Prompt -> Rewrite the stretch of the Wastewater program text below from "6.0.0.2 OPPORTUNISTIC PATHOGENS" through "systems (Word doc)", putting "Lead Researcher" in place of "Project Leader".

Provided text ->
Co-Program Leaders: A/Prof Heather Chapman & Dr Dan Deere

OBJECTIVE

This program was established in 2003 at the request of CRC industry parties to address research issues relating to wastewater. This topic lies outside the core focus of the CRC on drinking water research, and therefore the Wastewater program is funded and operated separately from the CRC's drinking water research activities under the Commonwealth Agreement.

Potential research questions for the program were initially identified by consultation with each of the supporting industry parties between July and October 2003, and a Wastewater Strategy Working Paper was then developed and circulated. This was followed by a workshop in Melbourne in November 2003, where industry and research parties discussed and prioritised potential areas of research. The outcome of this workshop was presented to the Meeting of Representatives on 8 December 2003 and to the Governing Board on 9 December 2003. Following this, a short position paper detailing the way forward was circulated to all parties.As a result of this process, three main streams of research have been defined for the Program - Recycled Water, Biosolids and the Receiving Environment.

PROJECTS 2003 - 2008

6.0.0.2 OPPORTUNISTIC PATHOGENS IN RECYCLED AND POTABLE WATER
Project Leader: Nick Ashbolt (University of New South Wales)
Understanding the growth of opportunistic pathogens within third pipe distribution systems (Word doc)

Dataset entries ->
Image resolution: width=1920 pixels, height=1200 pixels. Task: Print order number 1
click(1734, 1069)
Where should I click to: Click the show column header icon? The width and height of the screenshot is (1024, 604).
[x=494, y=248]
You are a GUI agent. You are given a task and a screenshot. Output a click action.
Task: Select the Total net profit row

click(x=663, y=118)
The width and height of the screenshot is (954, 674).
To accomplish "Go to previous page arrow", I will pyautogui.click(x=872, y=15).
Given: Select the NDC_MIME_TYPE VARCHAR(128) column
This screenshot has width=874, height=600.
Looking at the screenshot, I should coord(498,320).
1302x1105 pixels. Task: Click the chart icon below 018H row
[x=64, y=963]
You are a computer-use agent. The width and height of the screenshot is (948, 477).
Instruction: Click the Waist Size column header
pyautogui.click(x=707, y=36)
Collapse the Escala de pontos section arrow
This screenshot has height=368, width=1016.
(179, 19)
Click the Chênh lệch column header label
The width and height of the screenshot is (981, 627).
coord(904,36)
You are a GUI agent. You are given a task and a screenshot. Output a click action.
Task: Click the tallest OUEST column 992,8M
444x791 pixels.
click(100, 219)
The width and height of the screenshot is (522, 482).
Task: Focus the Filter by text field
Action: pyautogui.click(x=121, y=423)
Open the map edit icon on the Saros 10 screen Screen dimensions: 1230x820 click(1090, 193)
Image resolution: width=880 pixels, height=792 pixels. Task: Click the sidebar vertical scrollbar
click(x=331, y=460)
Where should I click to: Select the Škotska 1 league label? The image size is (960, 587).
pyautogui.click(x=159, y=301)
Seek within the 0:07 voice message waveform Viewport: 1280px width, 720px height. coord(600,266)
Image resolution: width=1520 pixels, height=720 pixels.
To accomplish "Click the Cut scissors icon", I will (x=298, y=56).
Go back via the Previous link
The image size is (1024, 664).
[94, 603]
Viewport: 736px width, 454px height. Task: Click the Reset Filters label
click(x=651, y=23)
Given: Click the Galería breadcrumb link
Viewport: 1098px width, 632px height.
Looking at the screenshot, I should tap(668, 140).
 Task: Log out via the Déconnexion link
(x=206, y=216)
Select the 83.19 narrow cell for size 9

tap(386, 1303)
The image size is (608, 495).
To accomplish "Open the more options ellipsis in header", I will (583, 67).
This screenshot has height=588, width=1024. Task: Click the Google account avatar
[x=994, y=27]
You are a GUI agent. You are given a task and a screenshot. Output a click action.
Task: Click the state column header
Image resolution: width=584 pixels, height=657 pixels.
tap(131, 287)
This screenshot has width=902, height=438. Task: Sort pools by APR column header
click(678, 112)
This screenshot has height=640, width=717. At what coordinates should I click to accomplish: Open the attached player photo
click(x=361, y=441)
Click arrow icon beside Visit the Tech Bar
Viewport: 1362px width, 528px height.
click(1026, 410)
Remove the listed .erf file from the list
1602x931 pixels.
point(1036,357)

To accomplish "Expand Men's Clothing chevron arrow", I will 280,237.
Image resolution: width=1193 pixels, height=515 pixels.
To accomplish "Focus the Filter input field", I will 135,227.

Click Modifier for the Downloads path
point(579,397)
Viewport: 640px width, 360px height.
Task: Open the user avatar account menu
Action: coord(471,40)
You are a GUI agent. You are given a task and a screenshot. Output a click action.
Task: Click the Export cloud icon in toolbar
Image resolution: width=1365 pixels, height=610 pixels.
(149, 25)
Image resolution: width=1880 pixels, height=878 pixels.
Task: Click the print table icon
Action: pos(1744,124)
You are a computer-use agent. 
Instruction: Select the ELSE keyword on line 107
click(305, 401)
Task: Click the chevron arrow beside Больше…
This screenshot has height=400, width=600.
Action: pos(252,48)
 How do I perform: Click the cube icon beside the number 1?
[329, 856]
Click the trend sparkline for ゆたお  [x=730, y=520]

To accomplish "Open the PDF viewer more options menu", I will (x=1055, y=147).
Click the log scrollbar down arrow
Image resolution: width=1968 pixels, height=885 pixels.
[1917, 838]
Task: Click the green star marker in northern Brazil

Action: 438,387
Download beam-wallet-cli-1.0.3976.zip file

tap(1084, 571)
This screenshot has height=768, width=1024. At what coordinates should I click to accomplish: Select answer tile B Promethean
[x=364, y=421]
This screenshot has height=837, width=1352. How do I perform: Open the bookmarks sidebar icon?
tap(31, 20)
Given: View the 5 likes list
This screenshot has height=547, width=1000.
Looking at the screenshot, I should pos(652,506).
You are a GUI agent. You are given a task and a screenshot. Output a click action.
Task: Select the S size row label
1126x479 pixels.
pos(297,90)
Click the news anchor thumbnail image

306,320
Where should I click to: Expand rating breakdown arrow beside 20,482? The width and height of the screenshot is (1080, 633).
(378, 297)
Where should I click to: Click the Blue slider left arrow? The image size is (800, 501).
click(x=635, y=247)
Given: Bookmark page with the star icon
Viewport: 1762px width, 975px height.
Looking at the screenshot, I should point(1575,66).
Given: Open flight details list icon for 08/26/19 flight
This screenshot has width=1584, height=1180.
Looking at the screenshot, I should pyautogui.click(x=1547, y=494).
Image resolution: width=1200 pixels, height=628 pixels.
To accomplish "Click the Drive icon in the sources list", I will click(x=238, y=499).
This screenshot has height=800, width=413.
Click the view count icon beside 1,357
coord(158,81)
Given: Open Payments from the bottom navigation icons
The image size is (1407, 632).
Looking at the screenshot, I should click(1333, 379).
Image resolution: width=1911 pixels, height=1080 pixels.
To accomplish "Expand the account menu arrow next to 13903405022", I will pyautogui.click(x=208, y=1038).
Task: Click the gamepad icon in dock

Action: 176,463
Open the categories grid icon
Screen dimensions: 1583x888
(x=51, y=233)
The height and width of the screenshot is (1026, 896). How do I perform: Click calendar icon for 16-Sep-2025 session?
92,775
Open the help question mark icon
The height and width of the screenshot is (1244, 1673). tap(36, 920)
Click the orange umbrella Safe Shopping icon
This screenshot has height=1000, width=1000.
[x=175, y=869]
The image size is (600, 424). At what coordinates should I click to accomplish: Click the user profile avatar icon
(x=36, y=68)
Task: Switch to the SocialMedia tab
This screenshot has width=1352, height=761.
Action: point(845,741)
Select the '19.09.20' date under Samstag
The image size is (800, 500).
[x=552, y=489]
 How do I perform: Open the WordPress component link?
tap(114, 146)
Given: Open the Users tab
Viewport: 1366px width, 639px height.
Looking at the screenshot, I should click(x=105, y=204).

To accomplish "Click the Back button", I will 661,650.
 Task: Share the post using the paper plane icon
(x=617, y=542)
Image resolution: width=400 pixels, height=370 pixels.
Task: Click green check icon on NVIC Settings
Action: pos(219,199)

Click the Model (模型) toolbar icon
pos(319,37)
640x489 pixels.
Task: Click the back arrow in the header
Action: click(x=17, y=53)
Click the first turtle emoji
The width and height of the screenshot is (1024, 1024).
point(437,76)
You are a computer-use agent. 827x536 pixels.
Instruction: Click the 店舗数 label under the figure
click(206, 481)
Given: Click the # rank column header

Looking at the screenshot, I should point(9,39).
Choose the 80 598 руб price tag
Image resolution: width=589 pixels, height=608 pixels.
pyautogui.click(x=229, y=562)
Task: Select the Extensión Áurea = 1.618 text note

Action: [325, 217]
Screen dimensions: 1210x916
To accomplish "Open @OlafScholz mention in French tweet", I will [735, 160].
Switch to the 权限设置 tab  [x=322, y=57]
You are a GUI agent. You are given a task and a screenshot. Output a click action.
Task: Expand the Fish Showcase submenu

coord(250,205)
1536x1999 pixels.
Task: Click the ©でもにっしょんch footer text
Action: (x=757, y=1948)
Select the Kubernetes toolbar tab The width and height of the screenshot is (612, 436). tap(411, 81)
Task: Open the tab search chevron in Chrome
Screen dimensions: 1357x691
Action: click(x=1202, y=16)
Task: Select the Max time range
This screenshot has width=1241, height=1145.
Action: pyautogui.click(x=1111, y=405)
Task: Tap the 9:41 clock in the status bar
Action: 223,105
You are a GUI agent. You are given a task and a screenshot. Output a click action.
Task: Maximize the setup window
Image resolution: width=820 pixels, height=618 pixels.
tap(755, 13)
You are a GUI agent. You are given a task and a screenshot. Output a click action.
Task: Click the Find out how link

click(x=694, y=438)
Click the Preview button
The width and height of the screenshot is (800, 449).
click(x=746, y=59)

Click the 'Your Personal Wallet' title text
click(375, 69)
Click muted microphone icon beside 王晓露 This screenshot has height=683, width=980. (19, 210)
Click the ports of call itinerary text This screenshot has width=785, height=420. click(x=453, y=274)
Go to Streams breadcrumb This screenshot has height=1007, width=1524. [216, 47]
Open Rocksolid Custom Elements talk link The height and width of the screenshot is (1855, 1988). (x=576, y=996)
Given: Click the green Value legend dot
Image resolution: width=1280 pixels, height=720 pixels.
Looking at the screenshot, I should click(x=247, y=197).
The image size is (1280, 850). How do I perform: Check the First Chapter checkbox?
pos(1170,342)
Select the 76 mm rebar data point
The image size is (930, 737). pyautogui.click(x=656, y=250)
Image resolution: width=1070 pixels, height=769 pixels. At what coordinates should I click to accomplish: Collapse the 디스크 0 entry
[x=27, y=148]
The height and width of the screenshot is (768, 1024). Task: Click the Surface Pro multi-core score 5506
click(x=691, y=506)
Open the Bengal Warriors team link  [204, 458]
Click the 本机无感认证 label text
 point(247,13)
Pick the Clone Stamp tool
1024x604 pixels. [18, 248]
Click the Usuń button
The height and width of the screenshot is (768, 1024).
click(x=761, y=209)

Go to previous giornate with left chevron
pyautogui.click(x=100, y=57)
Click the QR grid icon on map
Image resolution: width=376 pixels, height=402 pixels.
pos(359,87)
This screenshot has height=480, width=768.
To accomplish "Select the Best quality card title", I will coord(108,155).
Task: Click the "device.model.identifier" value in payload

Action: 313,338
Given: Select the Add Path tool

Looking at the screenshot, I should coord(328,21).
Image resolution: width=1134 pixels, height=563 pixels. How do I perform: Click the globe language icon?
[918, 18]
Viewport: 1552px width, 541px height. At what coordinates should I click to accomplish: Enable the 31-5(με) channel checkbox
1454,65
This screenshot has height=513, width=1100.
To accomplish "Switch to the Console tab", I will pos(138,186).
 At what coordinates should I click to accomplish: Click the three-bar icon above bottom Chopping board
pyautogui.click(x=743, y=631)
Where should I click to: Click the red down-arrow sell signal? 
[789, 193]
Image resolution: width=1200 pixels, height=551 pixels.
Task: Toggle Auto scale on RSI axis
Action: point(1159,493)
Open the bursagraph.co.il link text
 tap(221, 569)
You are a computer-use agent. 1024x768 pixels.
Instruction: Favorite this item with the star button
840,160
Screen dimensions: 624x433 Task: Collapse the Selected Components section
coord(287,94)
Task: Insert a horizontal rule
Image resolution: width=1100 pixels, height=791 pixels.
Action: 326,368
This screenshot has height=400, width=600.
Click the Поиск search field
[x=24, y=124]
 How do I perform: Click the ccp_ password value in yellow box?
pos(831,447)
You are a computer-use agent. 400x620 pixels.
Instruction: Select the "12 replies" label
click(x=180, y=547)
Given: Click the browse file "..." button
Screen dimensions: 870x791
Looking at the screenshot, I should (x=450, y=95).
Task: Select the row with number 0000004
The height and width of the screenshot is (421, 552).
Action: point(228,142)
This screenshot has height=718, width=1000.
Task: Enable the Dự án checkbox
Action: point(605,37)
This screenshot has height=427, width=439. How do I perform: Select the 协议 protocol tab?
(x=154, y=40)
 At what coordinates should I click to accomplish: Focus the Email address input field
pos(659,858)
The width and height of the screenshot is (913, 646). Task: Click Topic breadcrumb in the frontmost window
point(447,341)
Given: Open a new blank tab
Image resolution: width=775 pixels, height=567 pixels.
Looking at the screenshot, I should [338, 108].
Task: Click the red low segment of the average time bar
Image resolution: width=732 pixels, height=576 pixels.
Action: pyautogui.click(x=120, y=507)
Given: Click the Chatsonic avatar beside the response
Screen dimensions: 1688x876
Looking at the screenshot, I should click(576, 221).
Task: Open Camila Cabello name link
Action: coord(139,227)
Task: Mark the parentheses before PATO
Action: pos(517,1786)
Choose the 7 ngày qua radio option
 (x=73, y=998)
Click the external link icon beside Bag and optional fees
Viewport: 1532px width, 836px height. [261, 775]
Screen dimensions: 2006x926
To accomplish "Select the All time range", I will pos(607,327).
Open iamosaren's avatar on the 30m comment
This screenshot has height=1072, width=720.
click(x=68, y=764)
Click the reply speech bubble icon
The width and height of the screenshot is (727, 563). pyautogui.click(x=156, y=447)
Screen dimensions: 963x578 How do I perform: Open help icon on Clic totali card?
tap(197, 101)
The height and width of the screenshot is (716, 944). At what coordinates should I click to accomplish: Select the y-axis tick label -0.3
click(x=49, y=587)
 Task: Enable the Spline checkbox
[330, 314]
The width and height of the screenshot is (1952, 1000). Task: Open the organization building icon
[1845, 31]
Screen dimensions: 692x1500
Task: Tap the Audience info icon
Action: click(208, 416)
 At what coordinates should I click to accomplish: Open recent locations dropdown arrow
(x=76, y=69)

Your solution ->
6.0.0.2 OPPORTUNISTIC PATHOGENS IN RECYCLED AND POTABLE WATER
Lead Researcher: Nick Ashbolt (University of New South Wales)
Understanding the growth of opportunistic pathogens within third pipe distribution systems (Word doc)